When I was young, I was a “good boy.” I studied the catechism, went to church, said my prayers; worked hard at school; was a Boy Scout, achieved Eagle rank, attended the National Scout Jamboree at Valley Forge where we were addressed by vice president Richard Nixon; read “Dear Abby” in the severely conservative, country-club-Republican, Wolfe-family-owned Columbus Dispatch; had regular interaction with various farming relatives in Appalachia and Indiana; and had Black and Jewish friends – no one told me I wasn’t supposed to.
For much of my life, I believed all the official dogma: God, country, the military, athletics, our elected officials, democracy, the land of the free and the home of the brave, that all men are created equal, and that we were a shining city on a hill.
Gradually, however, I quit believing. Do you know John Lennon’s song, “God”? Check it out; the dream is over.
As I learned more about my country and this world, many disturbing questions and contradictions arose that I couldn’t answer. I wonder if you can?
In my youth, I was taught that if I ate meat on Friday it was a “mortal sin” that could send me to Hell. A little later, I learned that if I were a Spaniard I could eat meat on Friday without sin because a warlord named El Cid had driven the Moors from Spain. Can you explain that?
In my youth, I learned that in America all are created equal but discovered that the Founding Fathers set things up so that some were more equal than others. Native Americans, slaves, women and white men without property could not vote. Some of the Founding Fathers even owned other Americans. Can you explain that?
In my youth, I was taught that my Christian religion was the one, true religion. Later I discovered that there are at least 40 other, different Christian religions claiming the same thing – not to mention the hundreds (?) of non-Christian religions claiming to be the only true one. How do you deal with that?
I was taught that the Bible was the unerring word of God, but if so, why do so many Christians not agree as to what it says? Why are there different versions of the Bible with different books included and in different translations, all of which were written down by men, not by God. How do you explain that?
In my youth, I learned that this was “the Land of the Free.” Later I learned that southern Blacks weren’t free to ride in the front of the bus, and women in Ohio, as late as the 1940s, weren’t allowed to inherit property. I learned that there were deed and zoning restrictions designed to keep “certain people” from free access to certain communities. How shiny is that city?
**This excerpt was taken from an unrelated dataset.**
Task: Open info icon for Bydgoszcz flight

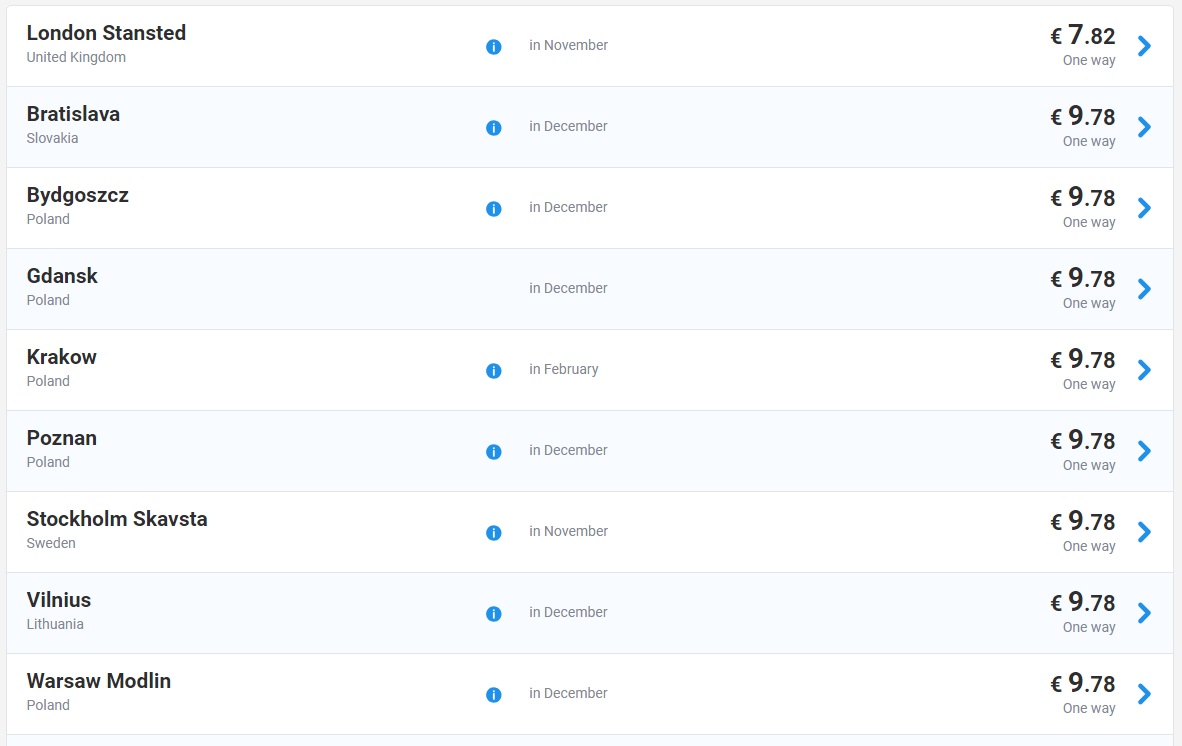Action: (493, 209)
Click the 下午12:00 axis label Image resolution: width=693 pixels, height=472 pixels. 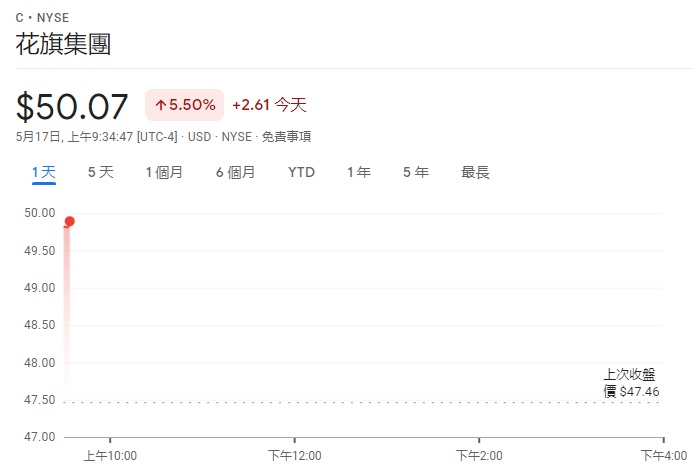(x=295, y=456)
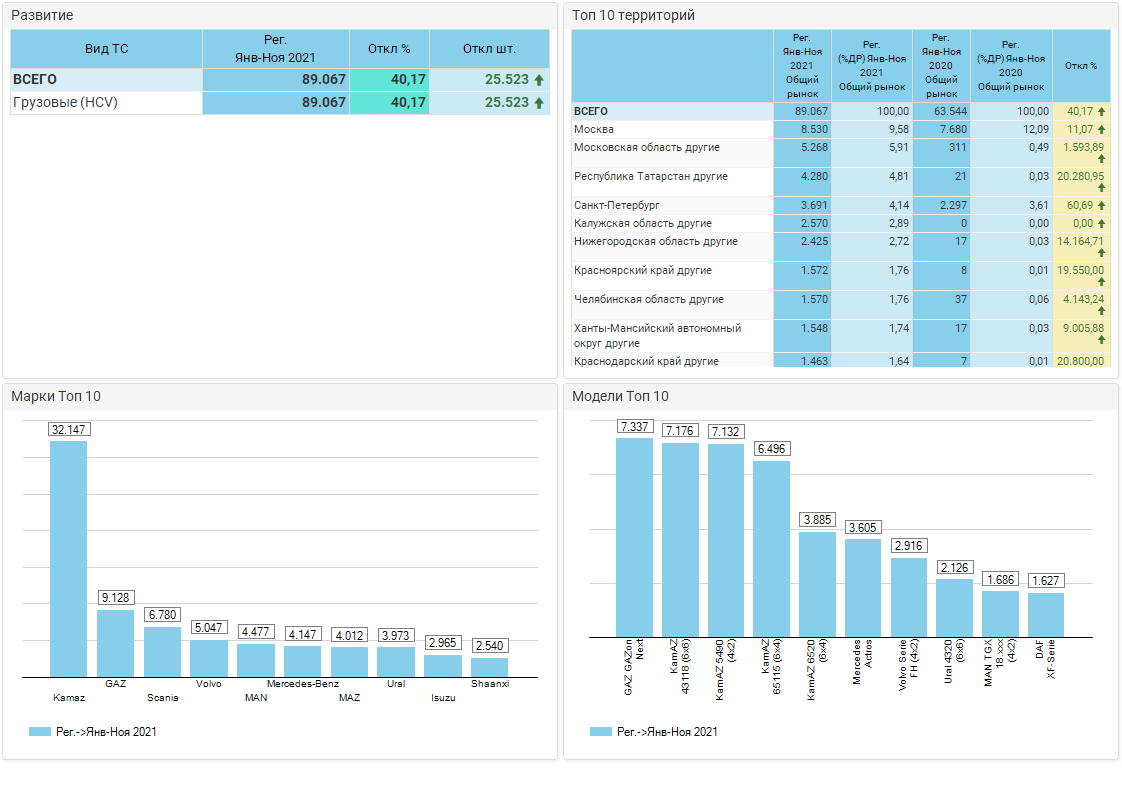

I learned that we loved our soldiers who fought and died for various reasons, some of which are: to keep us free, to protect our right to vote, to make the world safe for democracy, and to maintain peace throughout the world. Regarding “free,” see directly above. As for “peace,” a large part of my long life has been spent while we were engaged in wars. And “voting”! Ha!! For some time now, if the military truly fought so that we could vote, they would be attacking governors and state legislators throughout the “Land of the Free” for working to make it more difficult or impossible for “certain people” to vote.
The same holds for making the world (including America) safe for democracy. The Air Force should send a few drones after gerrymandering and the Electoral College, not to mention decisions like “Citizens United” that change “one man – one vote” to “one dollar – one vote.”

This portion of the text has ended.